ALLAN, JOHN, office holder, politician, and rebel leader; b. 3 Jan. 1747 at Edinburgh Castle, Scotland, eldest son of William Allan and Isabella Maxwell; m. 10 Oct. 1767 Mary Patton; d. 7 Feb. 1805 in Lubec (Maine).
John Allan’s father, a Scottish officer in the British army, brought his family to Nova Scotia in 1749 or 1750. In the early 1760s William Allan received substantial grants from forfeited Acadian lands in Cumberland County. Farmer, merchant, and Indian trader, he remained loyal to the crown during the unrest which troubled Nova Scotia in the late 1760s and early 1770s. John worked with his father both on his farms and in his trading business, married, acquired a farm of his own, and in time held offices which included justice of the peace, clerk of the sessions, clerk of the Supreme Court, and sheriff; in 1775–76 he served as member of the House of Assembly for Cumberland Township.
Allan may have been educated in Massachusetts. Whether there or elsewhere he had certainly acquired revolutionary sentiments and a number of New England ties. In 1775 and 1776 he became increasingly involved with Jonathan Eddy and others in organizing and propagandizing for revolution his discontented neighbours. He was one of those disaffected Nova Scotians who, early in 1776, urged Massachusetts and the Continental Congress to send military assistance for a projected rising. When help did not come and with arrest imminent, on 3 Aug. 1776 Allan left his wife and five children at his Upper Point de Bute farm and crossed the Bay of Fundy with other refugees, reaching Machias (Maine) on 13 August. Shortly afterwards, the Nova Scotia Council offered a reward of £100 for his capture.

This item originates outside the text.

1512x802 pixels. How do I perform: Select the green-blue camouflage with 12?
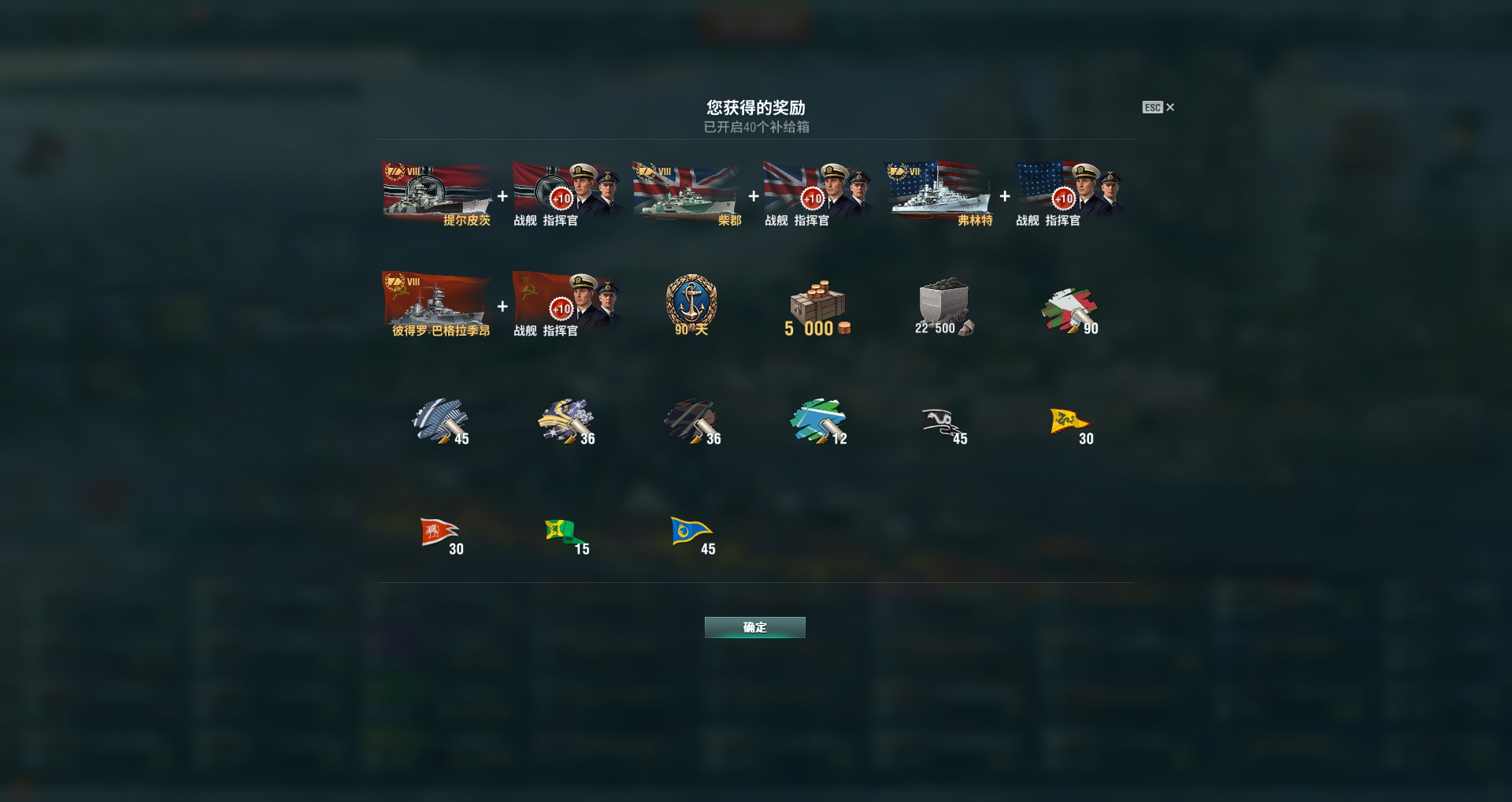tap(819, 421)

Allan arrived in Machias just as Eddy was about to leave on his ill-starred expedition against Fort Cumberland (near Sackville, N.B.). This project Allan considered futile, dangerously under-equipped, and, with only 28 men, undermanned. His efforts to dissuade Eddy failed. At Passamaquoddy Bay and the Saint John River (N.B.) the small force, which Allan did not join, added a few more men, attacked British or loyal installations and ships, and did some property damage; in November it made a vain attempt to take Fort Cumberland. Among those who suffered as a result of the expedition’s failure were Allan’s wife and children, who were driven to the woods. Mrs Allan was imprisoned, Allan’s farm was burned, and his crops, horses, and cattle were destroyed or confiscated.

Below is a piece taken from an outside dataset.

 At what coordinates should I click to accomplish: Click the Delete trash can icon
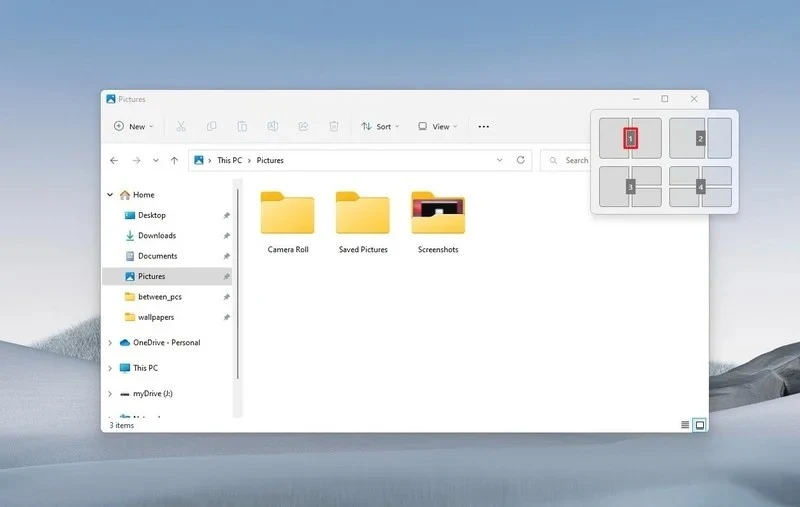coord(334,127)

Meanwhile, Allan had left Machias for Boston, where he discussed with John Adams and others aid for those eastern Indians whom he had been trying to bring actively to the support of the revolutionary cause. He went on to George Washington’s headquarters on the Delaware and again presented his case. In January 1777 he was received by the Continental Congress in Baltimore, Md, and informed it at length about the possibilities of organizing the Indians and about the Nova Scotian situation. Here he had some success. He was appointed superintendent of eastern Indians and later made an infantry colonel. On his return journey he was able to interest the Massachusetts government in his plan to take western Nova Scotia and perhaps Halifax, to establish forts on the Saint John, and to conduct from there an agency which would bring the Micmacs and the Malecites over to the American cause. In March, after more prodding from Allan, the Council agreed to provide men and supplies for an expedition to the Saint John, of which Allan eventually received the command.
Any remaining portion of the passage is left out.